BTW żeby naklepać te 25-30kkm rocznie 9przynajmniej ja) muszę nieźle zapie**alać :) fakt, niedzielny ze mnie kierowca, bo latam w tylko weekendy Kato-Wawa-Kato 9do roboty 3km to sobie wolę na piechotę przejść), ale żeby zrobić taki (lub większy) przebieg rocznie trzeba albo pracować na strasznym zadupiu - albo wręcz być zawodowym kierowcą. Standardem są przebiegi 10k rocznie nowych dużych aut z dieslem a znałem nawet ludzi, którzy w rok potrafili zrobić 3,5kkm...

Sonal

2016-08-07, 22:21
Sprzedałem swojego z FAKTYCZNYM przebiegiem 290tys. Taki przebieh był w ogłoszeniu i nie narzekałem na brak chętnych. Cena była jak innych z mniejszymi przebiegami. A czemu ludzie do mnie jeździli - bo nie byłem handlarzem.

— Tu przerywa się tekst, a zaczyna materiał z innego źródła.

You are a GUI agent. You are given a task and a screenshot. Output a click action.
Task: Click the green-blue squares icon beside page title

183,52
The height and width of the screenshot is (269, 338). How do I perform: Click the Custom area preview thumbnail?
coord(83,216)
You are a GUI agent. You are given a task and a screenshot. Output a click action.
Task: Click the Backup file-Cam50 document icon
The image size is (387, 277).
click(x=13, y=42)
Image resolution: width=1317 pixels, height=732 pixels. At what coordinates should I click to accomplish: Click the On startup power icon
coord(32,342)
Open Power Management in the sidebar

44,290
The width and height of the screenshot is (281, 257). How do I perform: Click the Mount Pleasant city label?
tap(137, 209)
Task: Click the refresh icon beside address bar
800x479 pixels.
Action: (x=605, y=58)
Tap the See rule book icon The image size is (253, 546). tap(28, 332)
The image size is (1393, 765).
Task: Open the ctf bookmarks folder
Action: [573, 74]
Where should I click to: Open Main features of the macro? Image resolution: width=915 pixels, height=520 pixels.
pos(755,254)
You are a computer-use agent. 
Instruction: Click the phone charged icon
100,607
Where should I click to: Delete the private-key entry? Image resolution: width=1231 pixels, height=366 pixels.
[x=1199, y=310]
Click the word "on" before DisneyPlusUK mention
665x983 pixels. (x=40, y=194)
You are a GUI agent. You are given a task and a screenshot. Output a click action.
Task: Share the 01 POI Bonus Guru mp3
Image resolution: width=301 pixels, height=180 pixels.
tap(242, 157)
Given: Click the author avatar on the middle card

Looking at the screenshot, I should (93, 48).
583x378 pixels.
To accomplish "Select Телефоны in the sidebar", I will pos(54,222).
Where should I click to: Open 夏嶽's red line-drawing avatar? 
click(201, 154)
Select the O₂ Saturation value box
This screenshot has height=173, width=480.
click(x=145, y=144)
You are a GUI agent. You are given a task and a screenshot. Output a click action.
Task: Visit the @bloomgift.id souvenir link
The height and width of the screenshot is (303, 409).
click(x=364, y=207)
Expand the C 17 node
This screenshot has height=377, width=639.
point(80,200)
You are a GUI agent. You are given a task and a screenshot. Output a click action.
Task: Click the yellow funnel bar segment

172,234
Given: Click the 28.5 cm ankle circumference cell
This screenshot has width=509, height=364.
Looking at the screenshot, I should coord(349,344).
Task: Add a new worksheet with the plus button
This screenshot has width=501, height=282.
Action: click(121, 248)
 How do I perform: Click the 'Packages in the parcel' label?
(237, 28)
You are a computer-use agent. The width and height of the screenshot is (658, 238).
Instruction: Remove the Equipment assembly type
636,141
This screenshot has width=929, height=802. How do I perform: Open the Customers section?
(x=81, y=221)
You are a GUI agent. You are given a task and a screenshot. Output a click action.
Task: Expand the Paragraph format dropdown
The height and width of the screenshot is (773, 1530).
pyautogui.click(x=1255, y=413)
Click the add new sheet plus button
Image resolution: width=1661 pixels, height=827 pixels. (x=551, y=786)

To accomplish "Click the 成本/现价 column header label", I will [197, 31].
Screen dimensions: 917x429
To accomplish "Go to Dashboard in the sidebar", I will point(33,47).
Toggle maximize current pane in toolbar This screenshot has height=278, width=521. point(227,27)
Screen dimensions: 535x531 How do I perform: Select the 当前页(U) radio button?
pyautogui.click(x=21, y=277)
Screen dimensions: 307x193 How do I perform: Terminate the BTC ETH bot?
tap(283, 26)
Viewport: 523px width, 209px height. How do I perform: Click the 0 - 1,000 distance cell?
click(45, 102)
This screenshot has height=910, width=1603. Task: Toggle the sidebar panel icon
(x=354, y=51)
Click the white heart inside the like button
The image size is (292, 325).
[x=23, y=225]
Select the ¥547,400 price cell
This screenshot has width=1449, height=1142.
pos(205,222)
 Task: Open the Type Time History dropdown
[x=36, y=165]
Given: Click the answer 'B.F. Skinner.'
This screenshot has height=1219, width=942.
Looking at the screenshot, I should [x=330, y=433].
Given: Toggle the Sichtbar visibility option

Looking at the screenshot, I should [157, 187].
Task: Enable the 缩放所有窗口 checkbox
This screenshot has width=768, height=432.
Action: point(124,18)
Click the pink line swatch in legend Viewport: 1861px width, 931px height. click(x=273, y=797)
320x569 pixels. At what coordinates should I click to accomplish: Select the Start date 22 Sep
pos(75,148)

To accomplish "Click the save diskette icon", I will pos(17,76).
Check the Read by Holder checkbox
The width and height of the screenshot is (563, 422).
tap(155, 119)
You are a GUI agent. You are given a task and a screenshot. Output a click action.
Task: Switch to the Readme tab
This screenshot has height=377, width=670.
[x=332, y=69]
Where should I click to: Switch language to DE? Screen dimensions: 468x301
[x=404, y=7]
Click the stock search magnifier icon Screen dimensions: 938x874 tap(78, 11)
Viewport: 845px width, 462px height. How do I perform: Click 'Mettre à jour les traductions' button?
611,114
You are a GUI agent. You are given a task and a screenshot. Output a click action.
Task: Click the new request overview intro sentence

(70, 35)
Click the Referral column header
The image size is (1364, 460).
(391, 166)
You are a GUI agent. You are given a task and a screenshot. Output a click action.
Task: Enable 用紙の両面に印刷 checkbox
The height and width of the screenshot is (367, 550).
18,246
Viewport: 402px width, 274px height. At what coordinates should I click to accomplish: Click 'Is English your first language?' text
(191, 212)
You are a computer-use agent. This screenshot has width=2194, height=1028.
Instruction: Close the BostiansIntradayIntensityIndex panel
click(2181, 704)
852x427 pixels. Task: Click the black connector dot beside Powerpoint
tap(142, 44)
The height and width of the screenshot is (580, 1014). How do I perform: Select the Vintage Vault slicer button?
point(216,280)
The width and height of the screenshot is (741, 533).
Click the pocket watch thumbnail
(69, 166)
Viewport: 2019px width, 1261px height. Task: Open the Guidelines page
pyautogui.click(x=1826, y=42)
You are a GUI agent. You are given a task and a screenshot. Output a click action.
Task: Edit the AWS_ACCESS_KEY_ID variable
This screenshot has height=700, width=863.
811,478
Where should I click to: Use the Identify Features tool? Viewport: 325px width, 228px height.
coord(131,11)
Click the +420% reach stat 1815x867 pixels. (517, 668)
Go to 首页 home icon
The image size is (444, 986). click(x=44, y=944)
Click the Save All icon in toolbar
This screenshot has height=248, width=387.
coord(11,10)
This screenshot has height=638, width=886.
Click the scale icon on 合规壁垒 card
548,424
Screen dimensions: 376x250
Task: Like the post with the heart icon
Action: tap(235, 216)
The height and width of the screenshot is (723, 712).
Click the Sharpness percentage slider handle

Woleli moje prawie 300 tys. - niż kupować od handlarza. Więc w sumie - są i normalni i naiwne głupki.

Michukichu

2016-08-07, 22:31
Powiem tak, prywatne auta krajowe robią ok 10 tys rocznie natomiast w Niemczech auta w dieslu robia ok 25 - 40 tysięcy rocznie. Dlaczego? W Niemczech do pracy dojeżdża się 30 - 50 -80 a nawet i 100 km w jedna stronę. Jest dobra infrastruktura drogowa i dojazd do pracy 50 km zajmuje mniej niż pół godziny. Paliwo w stosunku do zarobków jest tanie, ludzi stać na weekendowe wypady. W dobrej pracy dostaje się zwrot za dojazdy, można sobie je też odliczyć od podatku. I tyle w temacie.